Sénégal: l’éternel Abdoulaye Wade fête ses 94 ans

Abdoulaye Wade : ancien pésident du Sénégal

Abdoulaye Wade : ancien pésident du Sénégal. DR/

Le 29/05/2020 à 19h41, mis à jour le 30/05/2020 à 16h59

Huit ans après avoir cédé le pouvoir au profit de son ancien protégé Macky Sall, l’ancien président Abdoulaye Wade est encore un homme vénéré au Sénégal et fête aujourd’hui ses 94 ans.

Né officiellement le 29 mai 1926, selon l’état civil, Abdoulaye Wade aurait plus que 94 ans dans la mémoire collective des Sénégalais. Il a affirmé à plusieurs reprises avoir couru derrière la monture du fondateur du mouridisme, Cheikh Ahmadou Bamba, qui, lui, est décédé en 1927.

Quel enfant d’un an aurait pu réussir une telle prouesse et surtout à s'en rappeler avec force détails? Vérité ou légende, Wade aime entretenir le mystère sur son âge véritable. Mais, sur son gâteau d'anniversaire ce 29 mai 2020, il y aura 94 bougies.

Des prouesses il en a réussi de nombreuses dans sa vie. D’abord en 1974, en plein cœur du parti unique, il convainquait le président de l’époque Léopold Sédar Senghor de le laisser mettre sur pied un parti de "contribution qui n’irait jamais aux élections" contre lui, mais qui permettrait de rehausser l’image démocratique du Sénégal sur la scène internationale.

Feu le président Senghor avait évidemment accepté, avant de se rendre compte plus tard qu'il ne s'agissait là que d'une ruse. En effet, à l'élection présidentielle de 1978, Abdoulaye Wade allait bien déposer sa candidature, à la surprise générale. Interpellé par Senghor, il lui dira que sans sa candidature, tout le monde comprendra que le Parti démocratique sénégalais (PDS) n'était qu'un deal.
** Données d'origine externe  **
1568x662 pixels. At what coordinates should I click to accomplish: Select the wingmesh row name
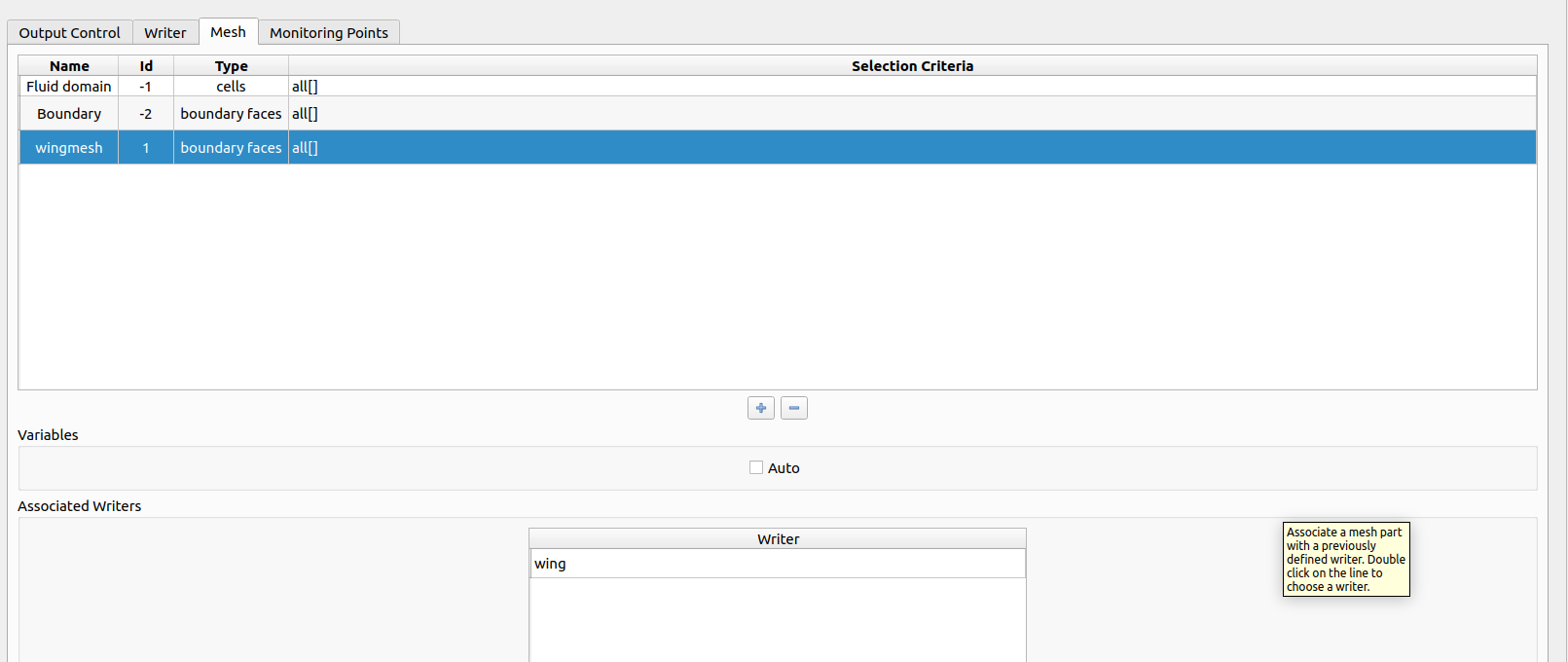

Le premier président sénégalais le surnommera "Ndiombor", littéralement "le lièvre". Cet animal a, dans l'imaginaire wolof, la ruse du renard. Wade venait de réussir là où tout le monde avait échoué, notamment le professeur Cheikh Anta Diop, dont le parti politique ne sera pas reconnu, mais aussi l'ex-Président du Conseil, Mamadou Dia. Ce dernier a même été obligé de renoncer à la politique à la suite de fausses accusations de tentative de coup d'Etat.

En 2000, après plusieurs élections perdues contre le successeur de Senghor, Abdou Diouf, Abdoulaye Wade réussit enfin à le battre lors d’un scrutin mondialement salué pour sa transparence.

L’homme du 19 mars

Après 26 ans d’opposition, Abdoulaye Wade devient le troisième président de la République du Sénégal. L’histoire retiendra que c’est avec lui que le pays a connu les plus grands travaux. Surnommé le bâtisseur, il changera complètement l’image de la capitale, avec notamment la construction d’échangeurs, de ponts, d’écoles et d’hôpitaux. Sa plus grande et utile réalisation est l’autoroute à péage qui permet de rallier Thiès (la deuxième ville du pays) en seulement quelques minutes, alors qu’il fallait passer plusieurs heures dans d'interminables embouteillages, auparavant.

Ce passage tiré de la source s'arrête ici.